Casinò: Scorsese, De Niro, la mafia, Las Vegas. Altro?
Filmone. Se si dovesse descrivere Casinò con una parola, sarebbe quella. E del resto: Martin Scorsese alla regia, Robert De Niro protagonista, Joe Pesci a far da spalla e Sharon Stone nei panni dell’immancabile bellissima e nevrotica. Ah, e James Woods a fare da contorno, tanto per gradire. C’è bisogno di aggiungere altro?
Il film è stato girato nel 1995, ma l’ambientazione è pienamente Anni Ottanta: Sam Rothstein è un abile allibratore di Chicago, naturalmente immanicato con la mafia, che a causa del suo infallibile fiuto per le scommesse viene premiato dai capoccia con la gestione del Tangiers, uno dei più esclusivi casinò di Las Vegas. Nicky Santoro, suo amico fin dalla più tenera età, viene spedito a sua volta in mezzo al Nevada per dare un’occhiata, solo che finirà per essere Sam a dover controllare il piccoletto, spesso un po’ troppo sopra le righe. Nel frattempo politica, droga, donne e un sacco, ma proprio un sacco, di soldi: e del resto cosa vi aspettereste dal mix fra uno scommettitore e una montagna di fiches?
Scorsese prende uno dei temi che più lo divertono e ci imbastisce un’opera da manuale: Casinò è l’equivalente di tre ore di una dosa di cocaina, una cascata di banconote e una scarica di mitragliatrici. Scazzottate, fosse in mezzo ai campi di granoturco, ville che sembrano voler trasferire Versailles nel cuore dell’America più becera: tutta l’estetica della criminalità organizzata, del decennio reaganiano e della ricchezza fine a se stessa, condensata in un solo film.
C’è anche del sesso sesso, ça va sans dire, ma solo per fare bella figura: Sam decide di sposare Ginger, nonostante l’irriducibile anima da prostituta e un pappone da due lire di cui non riesce a sbarazzarsi, perché ha il faccino perfetto per presentarsi in società e ripulirsi la fedina.
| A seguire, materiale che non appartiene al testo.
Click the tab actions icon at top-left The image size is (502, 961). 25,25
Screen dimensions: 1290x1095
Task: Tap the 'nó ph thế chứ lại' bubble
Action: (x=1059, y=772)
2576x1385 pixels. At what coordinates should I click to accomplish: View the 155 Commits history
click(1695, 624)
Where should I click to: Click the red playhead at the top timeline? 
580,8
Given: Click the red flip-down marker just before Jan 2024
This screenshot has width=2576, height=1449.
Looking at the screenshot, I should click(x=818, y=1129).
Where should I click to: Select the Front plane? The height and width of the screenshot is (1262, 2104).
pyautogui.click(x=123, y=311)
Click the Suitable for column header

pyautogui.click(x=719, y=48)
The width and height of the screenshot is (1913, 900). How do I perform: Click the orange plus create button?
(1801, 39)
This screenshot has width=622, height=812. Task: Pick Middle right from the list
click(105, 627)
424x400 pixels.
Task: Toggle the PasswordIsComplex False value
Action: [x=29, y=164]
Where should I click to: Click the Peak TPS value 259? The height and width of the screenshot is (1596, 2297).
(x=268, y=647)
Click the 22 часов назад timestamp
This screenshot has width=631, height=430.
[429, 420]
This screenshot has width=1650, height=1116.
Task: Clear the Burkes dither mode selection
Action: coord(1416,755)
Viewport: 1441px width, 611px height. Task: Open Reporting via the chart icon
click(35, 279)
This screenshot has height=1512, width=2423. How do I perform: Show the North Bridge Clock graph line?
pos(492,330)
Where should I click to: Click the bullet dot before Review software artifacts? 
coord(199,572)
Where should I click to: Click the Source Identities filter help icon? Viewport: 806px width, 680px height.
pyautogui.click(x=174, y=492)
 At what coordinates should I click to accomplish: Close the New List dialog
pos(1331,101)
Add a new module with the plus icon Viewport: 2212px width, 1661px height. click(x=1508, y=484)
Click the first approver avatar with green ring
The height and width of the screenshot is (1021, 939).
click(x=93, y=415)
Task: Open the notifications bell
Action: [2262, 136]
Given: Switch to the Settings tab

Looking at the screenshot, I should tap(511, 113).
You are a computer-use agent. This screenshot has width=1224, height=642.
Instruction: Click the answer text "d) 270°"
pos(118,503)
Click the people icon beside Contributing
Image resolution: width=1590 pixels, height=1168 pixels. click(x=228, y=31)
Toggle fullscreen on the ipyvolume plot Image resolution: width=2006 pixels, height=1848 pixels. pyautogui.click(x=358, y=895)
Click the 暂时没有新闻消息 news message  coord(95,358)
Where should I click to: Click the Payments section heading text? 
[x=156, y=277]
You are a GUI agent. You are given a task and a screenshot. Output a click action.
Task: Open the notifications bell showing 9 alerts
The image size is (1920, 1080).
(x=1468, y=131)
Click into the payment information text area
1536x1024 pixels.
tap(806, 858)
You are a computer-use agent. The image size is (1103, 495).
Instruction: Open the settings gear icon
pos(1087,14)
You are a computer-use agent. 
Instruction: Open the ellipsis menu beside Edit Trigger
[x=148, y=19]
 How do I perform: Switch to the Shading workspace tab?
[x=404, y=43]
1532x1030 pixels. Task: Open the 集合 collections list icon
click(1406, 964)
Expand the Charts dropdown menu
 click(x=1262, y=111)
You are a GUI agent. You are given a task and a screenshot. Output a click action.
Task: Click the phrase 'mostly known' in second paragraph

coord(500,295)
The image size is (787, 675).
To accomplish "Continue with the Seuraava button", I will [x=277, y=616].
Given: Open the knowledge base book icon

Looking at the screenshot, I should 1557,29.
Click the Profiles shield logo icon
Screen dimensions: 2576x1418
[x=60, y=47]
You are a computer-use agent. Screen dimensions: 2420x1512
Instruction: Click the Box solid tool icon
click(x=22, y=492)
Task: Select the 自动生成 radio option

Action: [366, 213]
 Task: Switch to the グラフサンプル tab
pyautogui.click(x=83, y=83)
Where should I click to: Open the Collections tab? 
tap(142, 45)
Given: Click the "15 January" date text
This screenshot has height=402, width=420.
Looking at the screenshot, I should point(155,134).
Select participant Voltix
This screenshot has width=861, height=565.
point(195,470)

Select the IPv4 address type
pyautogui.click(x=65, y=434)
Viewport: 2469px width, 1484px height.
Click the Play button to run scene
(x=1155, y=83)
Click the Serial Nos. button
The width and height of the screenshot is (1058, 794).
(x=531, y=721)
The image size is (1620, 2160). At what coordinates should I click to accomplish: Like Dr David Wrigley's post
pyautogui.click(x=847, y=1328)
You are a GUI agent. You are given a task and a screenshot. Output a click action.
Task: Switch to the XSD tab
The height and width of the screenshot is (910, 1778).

E perché, quando cominci ad avere tutto, devi assolutamente avere anche la più bella del villaggio, sebbene ciò comporti più grane che altro.
Casinò racconta l’ascesa e il declino di un mondo che non c’è più, un mondo per il quale nonostante tutto non si può non provare nostalgia: se all’epoca Las Vegas era un tempio di potere, denaro e fascino, “oggi somiglia a Dinseyland”. Meno violenta, forse, ma vuoi mettere lo charme di un industriale giapponese contro la casalinga disperata che manda in fumo i risparmi di una vita alle slot?
Ultima, ma non per importanza, chicca che rende quest’opera un capolavoro: oltre alle inquadrature perfette, oltre ai colori sgargianti che incarnano così bene gli Anni Ottanta, oltre al ritmo incalzante, Scorsese riesce a basare un film di una tale lunghezza su una voce fuori campo. Senza renderlo noioso: azione e narrazione si fondono in un connubio perfetto, che non lascia tirare il fiato nemmeno nel silenzio del deserto.
Casinò, insomma, è proprio come ci immaginiamo la mafia e Las Vegas: pericolosi, violenti, affascinanti, adrenalinici.